_Page excerpt_:
::::

This article is part of the Review’s series on the 2020 US elections.

I am too hurt by 2016 to trust. Four years of outrages against the Republic and Us, the People, from the chief crony on Pennsylvania Avenue have made the United States of America another regime-afflicted society in which the truth loses out. That election was a case of most white men and white women voting for the guy they thought would make a few of them even richer, and a reaction to a black guy having been in charge of the money for eight years—motives that come from the same storage place for poisonous fumes in the head.

The hijacking of the Republican Party by the Tea Party may still prove the last stand of white supremacy: such white people no longer represent the majority of white people as the nation and the world around them become ever more nonwhite. But who needs the Federalist Society, strict constitutional constructionists, libertarian contrarians, troops of the duped, or limits on Washington’s ability to support social engineering? To have no agenda is better than any expert’s advice. The only guideline is to undo whatever the previous and uppity White House occupant managed to change.

The Republican administration descended on the federal government, perverted the remit of federal agencies, and eviscerated federal departments in a fury of looting the national assets. They hadn’t been convinced in 2016 they’d get in. Opportunists have been running amok ever since. No restraint at the top means the shit everywhere is so out in the open and undisguised that everything feels unprecedented. Too many white people would rather let bullies wreck the Republic than have democracy work if that would mean the system also working for people they prefer not thinking about. Plenty of nonwhites want to be white. Nonvoters and voters who didn’t care took it for granted that they’d be fine or just as bad off no matter who won. These bloody days have eliminated that category.

::::

_Information_:
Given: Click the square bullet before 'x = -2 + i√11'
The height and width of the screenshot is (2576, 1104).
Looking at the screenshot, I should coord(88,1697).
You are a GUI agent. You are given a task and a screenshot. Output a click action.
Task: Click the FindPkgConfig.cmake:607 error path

::::

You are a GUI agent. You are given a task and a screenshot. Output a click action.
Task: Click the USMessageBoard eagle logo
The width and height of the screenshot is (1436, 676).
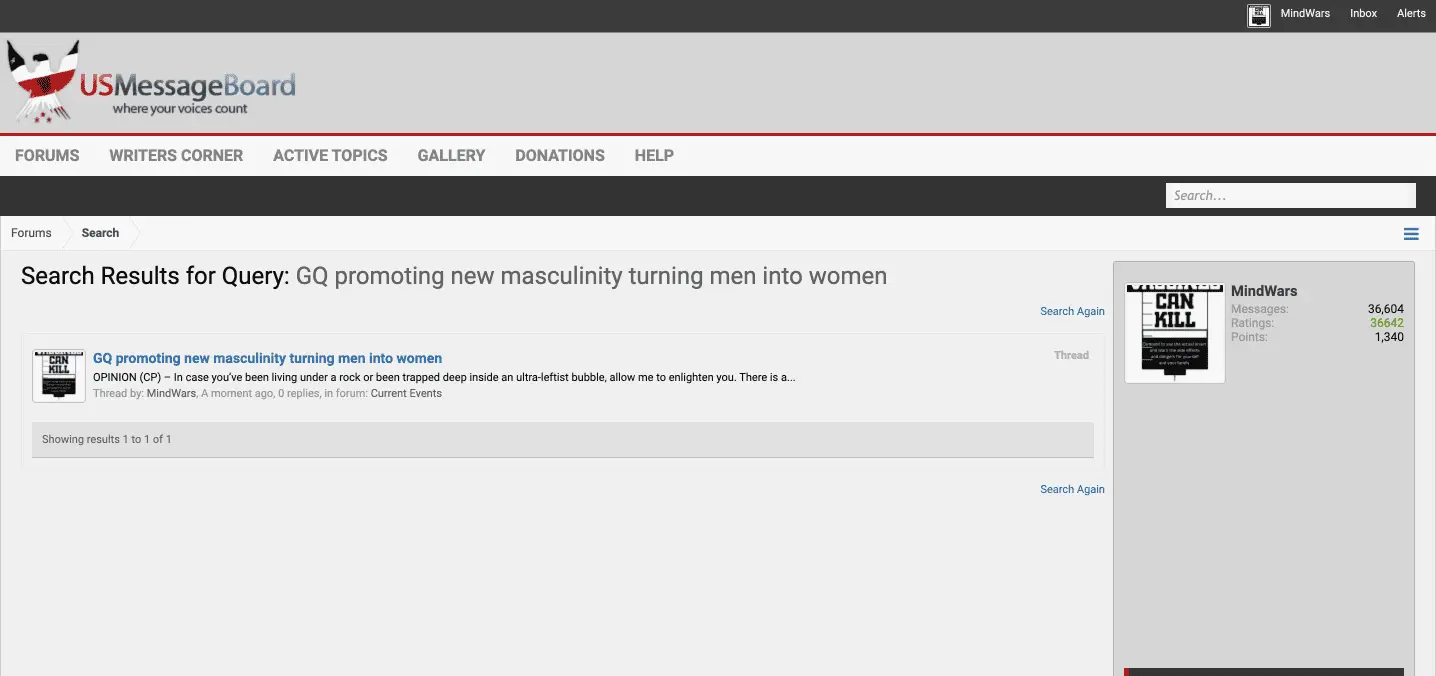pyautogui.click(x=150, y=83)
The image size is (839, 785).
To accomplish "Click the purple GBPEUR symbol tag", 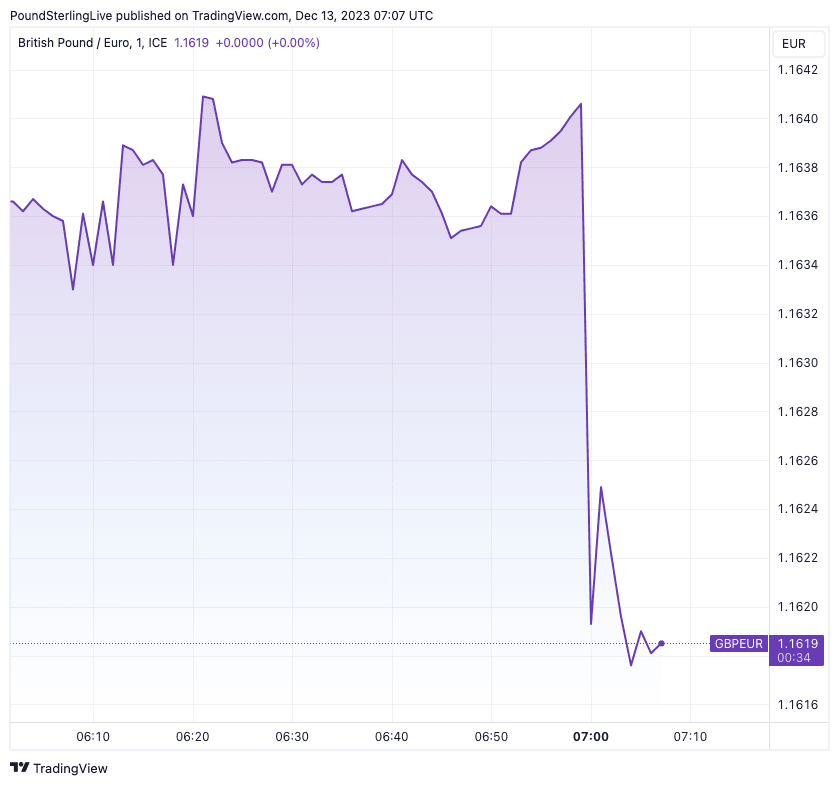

::::

_What you should do_: Retype the passage from the essay on the 2020 US elections exactly, from "The Republican administration" to "eliminated that category.".

_Task solution_:
The Republican administration descended on the federal government, perverted the remit of federal agencies, and eviscerated federal departments in a fury of looting the national assets. They hadn’t been convinced in 2016 they’d get in. Opportunists have been running amok ever since. No restraint at the top means the shit everywhere is so out in the open and undisguised that everything feels unprecedented. Too many white people would rather let bullies wreck the Republic than have democracy work if that would mean the system also working for people they prefer not thinking about. Plenty of nonwhites want to be white. Nonvoters and voters who didn’t care took it for granted that they’d be fine or just as bad off no matter who won. These bloody days have eliminated that category.